TASK TO COMPLETE:
Copy out word for word the records from the line that contains "This screenshot has width=446, height=316." through the end of the records, leaving the pictures out.

DATA ROWS:
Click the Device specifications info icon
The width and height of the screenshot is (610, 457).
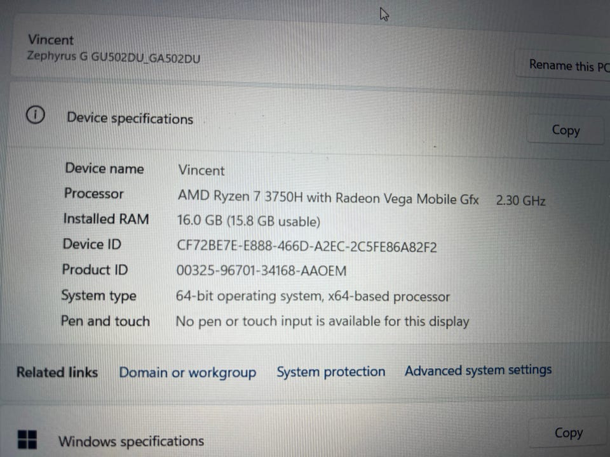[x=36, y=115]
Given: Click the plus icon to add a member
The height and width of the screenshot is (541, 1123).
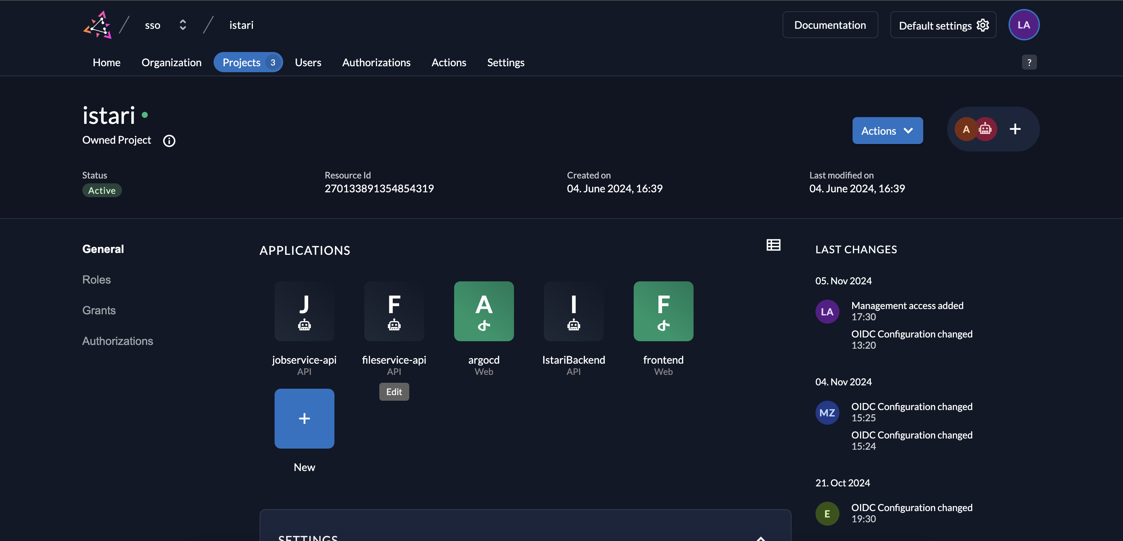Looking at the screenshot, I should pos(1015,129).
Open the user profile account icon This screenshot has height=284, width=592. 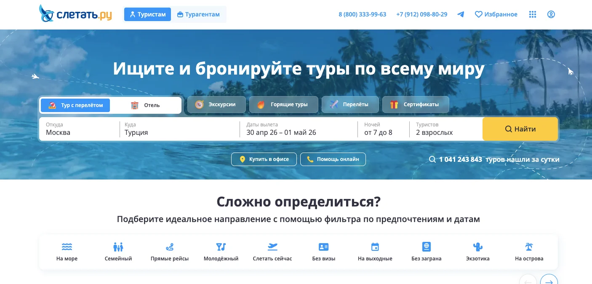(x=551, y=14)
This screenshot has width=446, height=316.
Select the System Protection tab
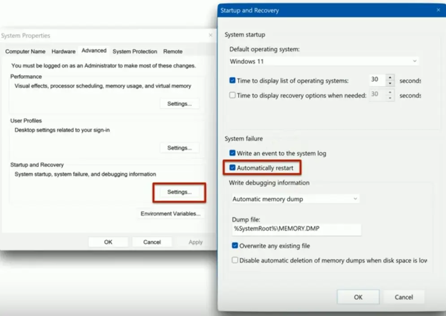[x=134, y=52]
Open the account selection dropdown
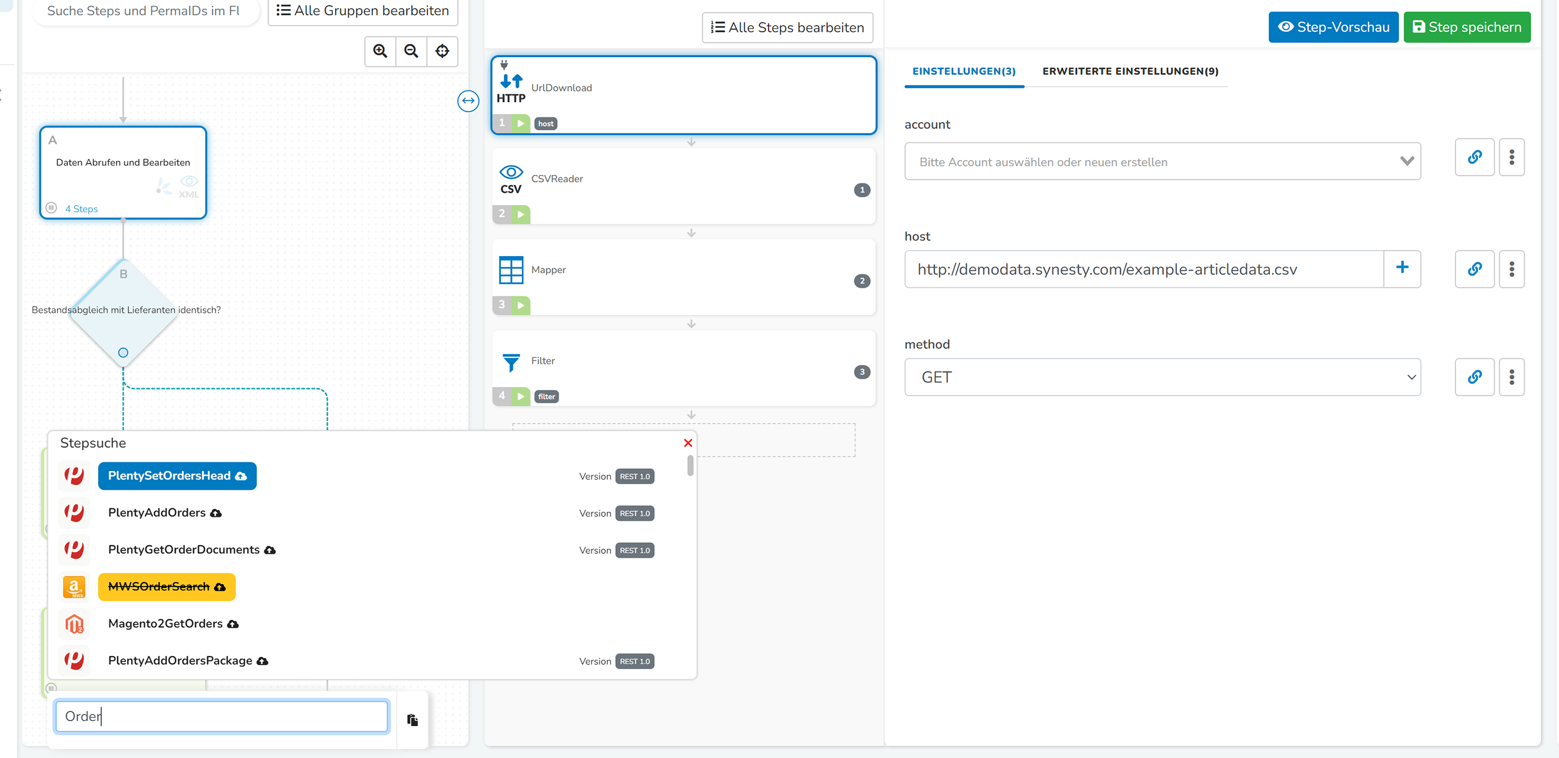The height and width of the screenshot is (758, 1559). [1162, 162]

THE COMPLETED TASK:
This screenshot has width=446, height=316.
Select the System Protection tab
[x=134, y=52]
Open the account selection dropdown
The height and width of the screenshot is (758, 1559). [1162, 162]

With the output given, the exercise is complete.